That precious stretch came midway through the second half in IU’s 69-60 defeat to Illinois on Saturday, a fleeting moment of excitement in another lackluster offensive performance. 

I’m sure some viewers enjoy a style of play involving frantic scrums for loose balls and a sea of hands swatting around the rim, but I am not one of them. This game was so ugly it would have gotten second place at an uncontested pageant. 

Once again, the Hoosiers reached the end of the first half with what should be a confident lead based on their defensive showing, only to trail by a few scores. 

Holding a high-powered Fighting Illini offense to its lowest first-half score of the season is absolutely noteworthy but ultimately just a footnote in another chapter in a tome of the Hoosiers’ offensive ineptitude. 

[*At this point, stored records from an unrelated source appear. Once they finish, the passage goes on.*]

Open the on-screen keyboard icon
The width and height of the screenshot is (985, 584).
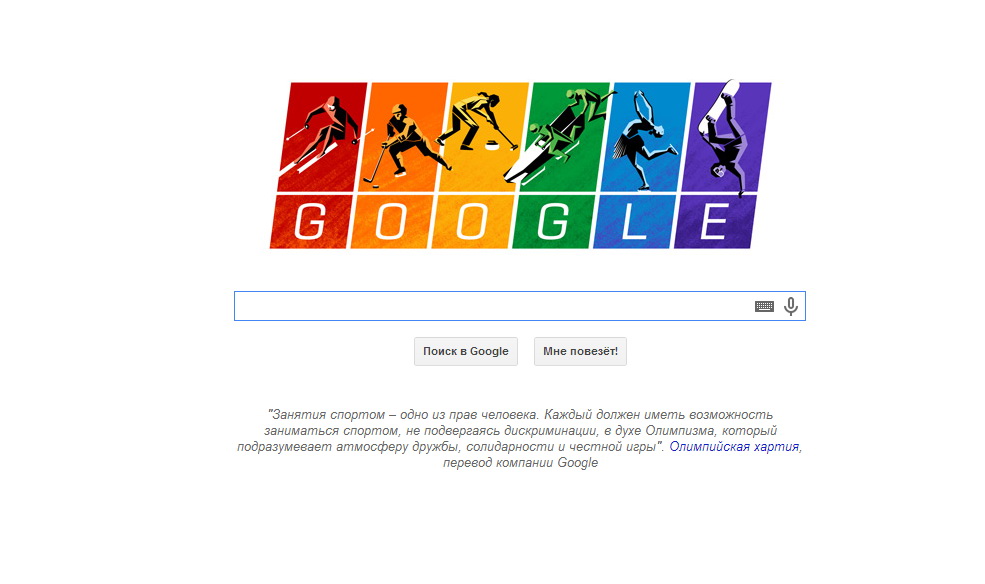tap(764, 306)
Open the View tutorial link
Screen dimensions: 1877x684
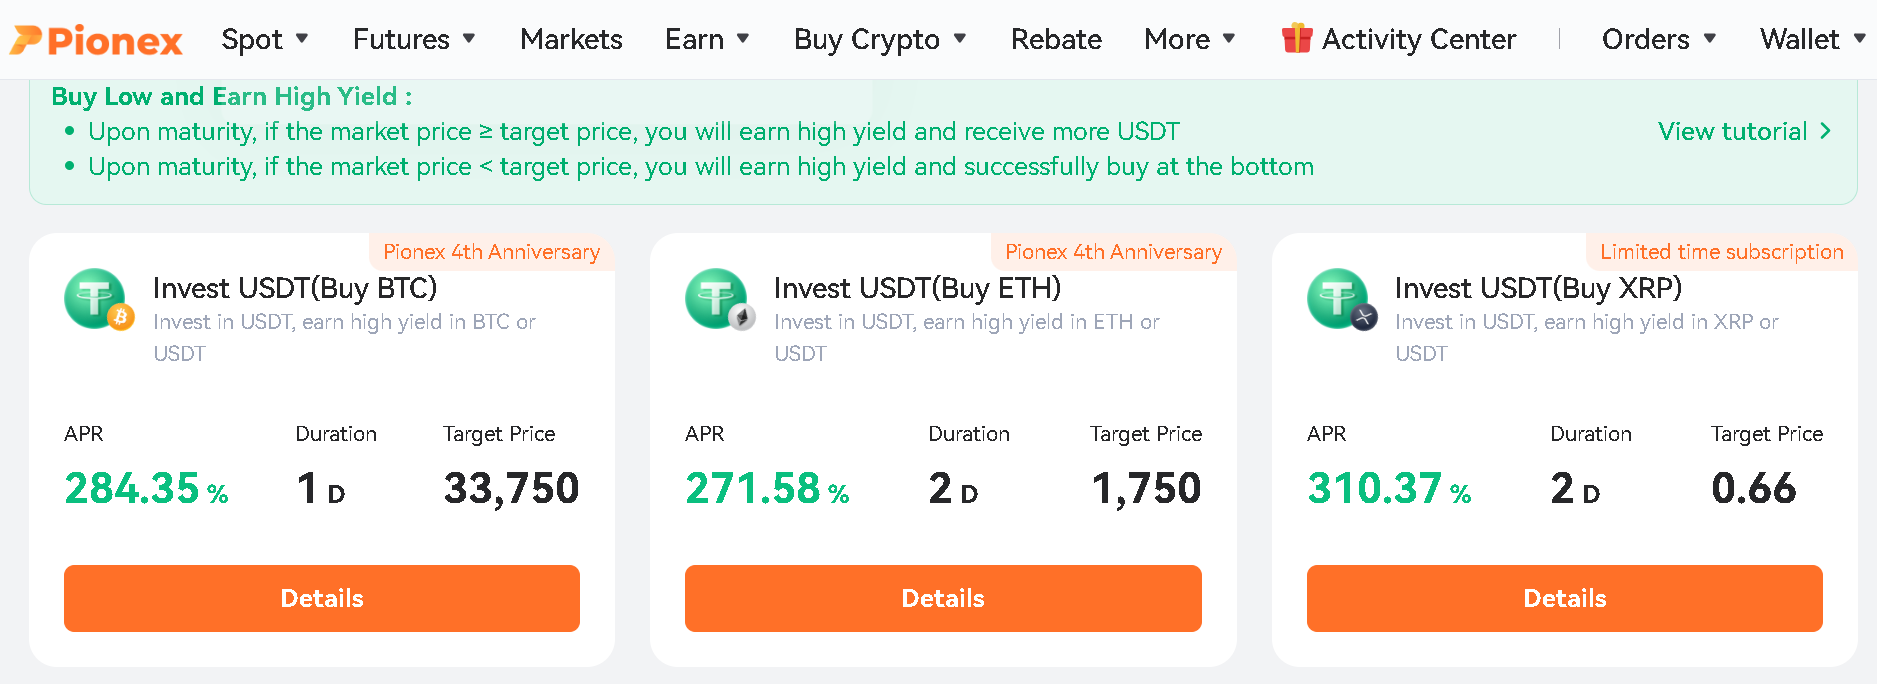point(1732,131)
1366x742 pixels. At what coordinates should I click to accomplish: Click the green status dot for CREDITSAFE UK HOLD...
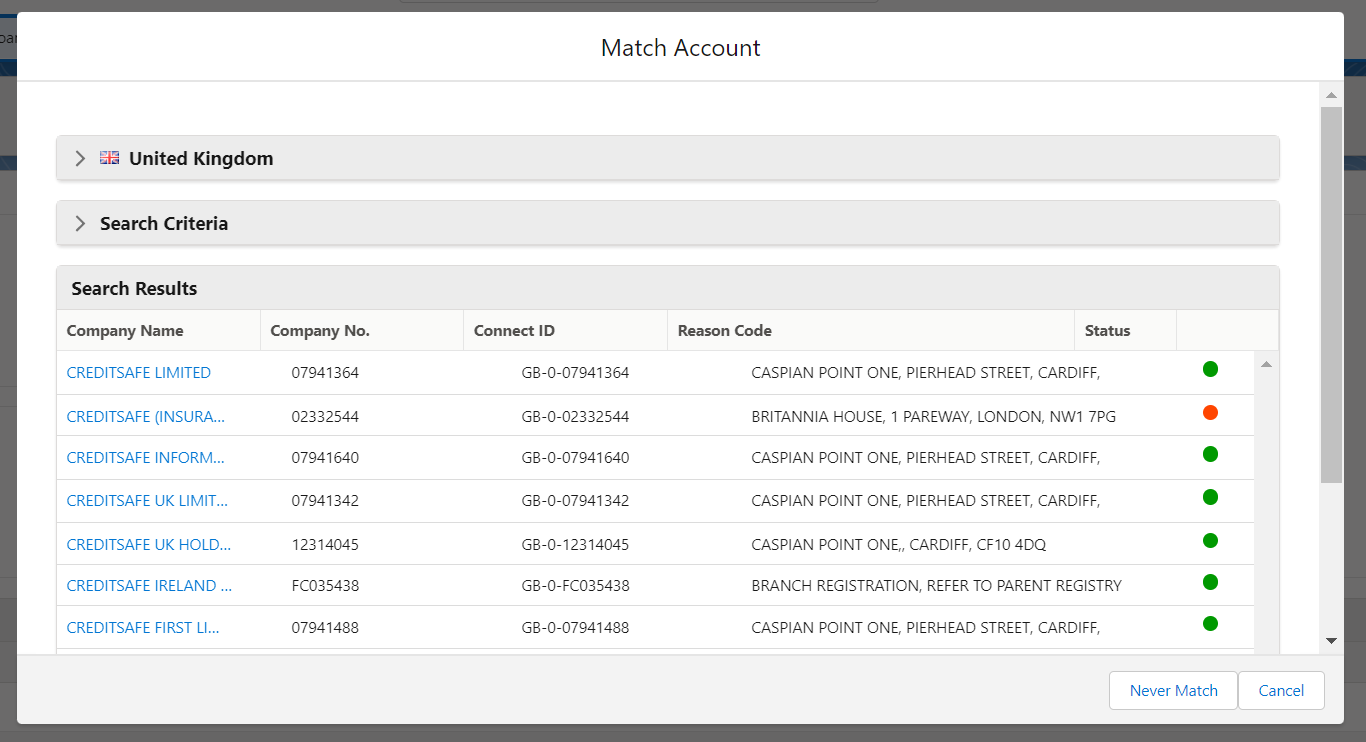pos(1210,540)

IU committed only eight turnovers and sank 78% of its free throws, but it was out-rebounded 40-28, regularly giving Illinois opportunities at the basket. 

Offensive rebounding was a particularly sore spot for the Hoosiers, likely because so many of their shots came from a triple-guarded sophomore forward Trayce Jackson-Davis with no friendly face in his general vicinity. 

This reliance on Jackson-Davis to drive to the hoop at all costs repeatedly condemns IU to an insurmountable deficit. The stellar forward typically ends up with close to 20 points anyway, but a slow start for him often digs the Hoosiers into a hole they can’t escape with layups and free throws. 

Jackson-Davis ended up capped at 11 points, leaving the offensive burden on a rotating cast of occasional scoring threats. Today, that was sophomore guard Armaan Franklin, who shot 5-6 on 3-pointers and netted a career-high 23 points. 

Despite an underwhelming outing attacking the rim, Jackson-Davis’ tenacity guarding sophomore center and 2019-20 Big Ten freshman of the year Kofi Cockburn cannot be overlooked. 

It’s tough for me to imagine entering Cockburn’s general vicinity without spontaneously disintegrating, so rejecting the massive center multiple times is remarkably impressive. Even with 15 points and 15 rebounds, Cockburn never felt like an unconquerable obstacle throughout the afternoon.

However, great teams find ways to win when their superstars can’t match immense expectations, and that’s exactly what Illinois did. Junior guard Ayo Dosunmu racked up 30 points for the Fighting Illini, 12 of which came from beyond the arc. 

IU’s defense generally carried its weight, but there’s something to be said for having a force like Jackson-Davis on the court. Cockburn was as bottled up as a superstar can be for most of the day, then Jackson-Davis got pulled and Dosunmu erupted.

I could easily fill this column with praise for the Hoosier defense valiantly stifling its opposition. And if IU hadn’t suffered four losses due to a horrifically unorganized offense, that’s probably what I would do. 

It feels as if Coach Archie Miller is slowly trying to develop a strategy in which his team simply holds its opponent to zero points so he can stop acknowledging his offense exists after the first few minutes. 

Miller has been playing whack-a-mole with this group all year, hammering down on one issue only to let another spring up. Today, the Hoosiers addressed free throws and turnovers but gifted away second chances like St. Nick himself.  

Anyone who learned about mean, median and mode in elementary school knows deep down why this version of IU can’t challenge the best of the Big Ten. Even when your squad stays disciplined, all it takes is one super low outlier to drag down the mean. 

And that’s just what IU is right now — average.